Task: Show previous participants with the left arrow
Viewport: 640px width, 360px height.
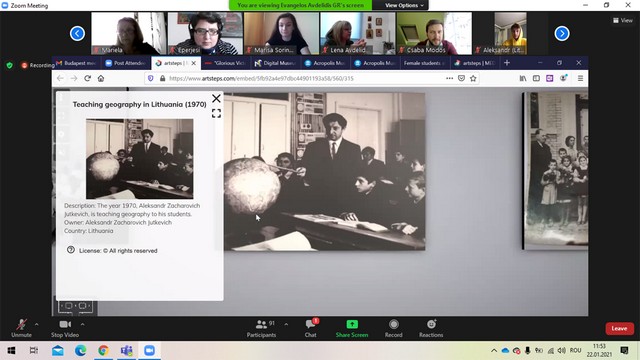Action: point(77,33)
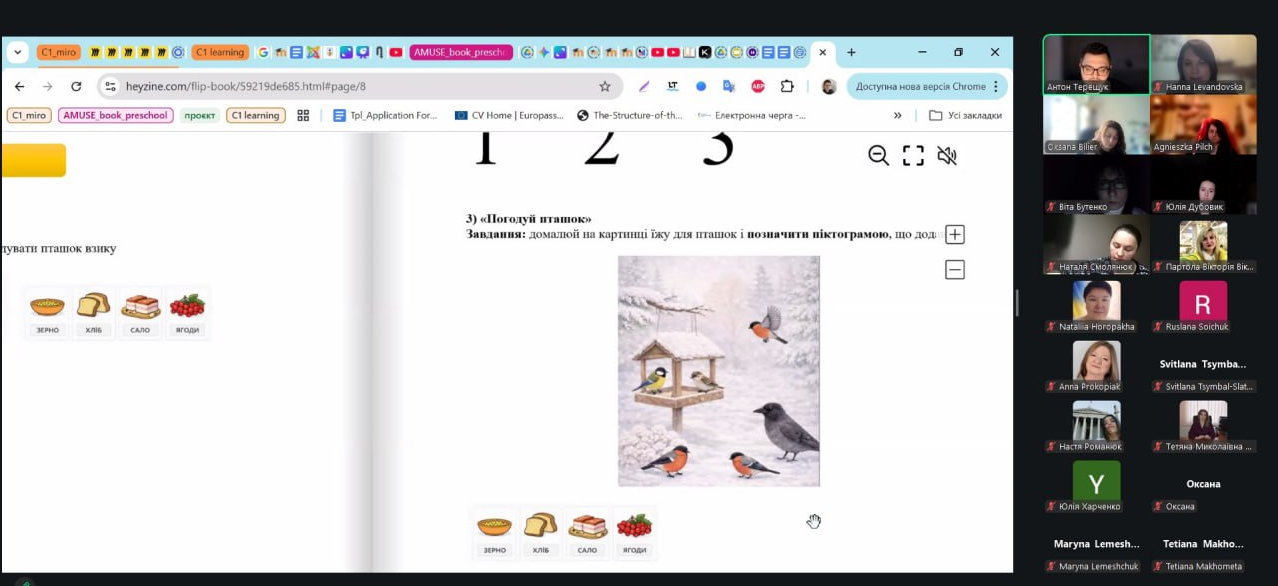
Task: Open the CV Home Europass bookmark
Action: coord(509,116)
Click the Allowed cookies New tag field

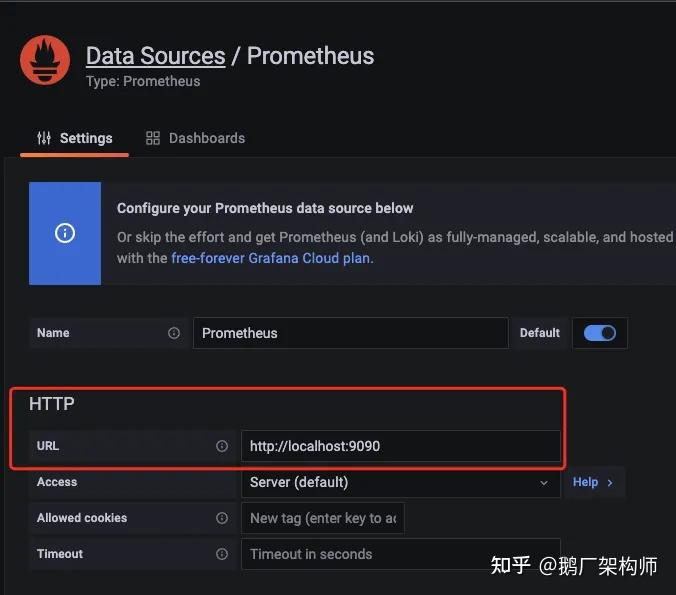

★ ★ ★

* **THE PROBLEM**:
Return each entry above unchanged. Leave the pictures out.

* **EXERCISE RESPONSE**:
Task: Show previous participants with the left arrow
Viewport: 640px width, 360px height.
Action: point(77,33)
Task: Open the CV Home Europass bookmark
Action: coord(509,116)
Click the Allowed cookies New tag field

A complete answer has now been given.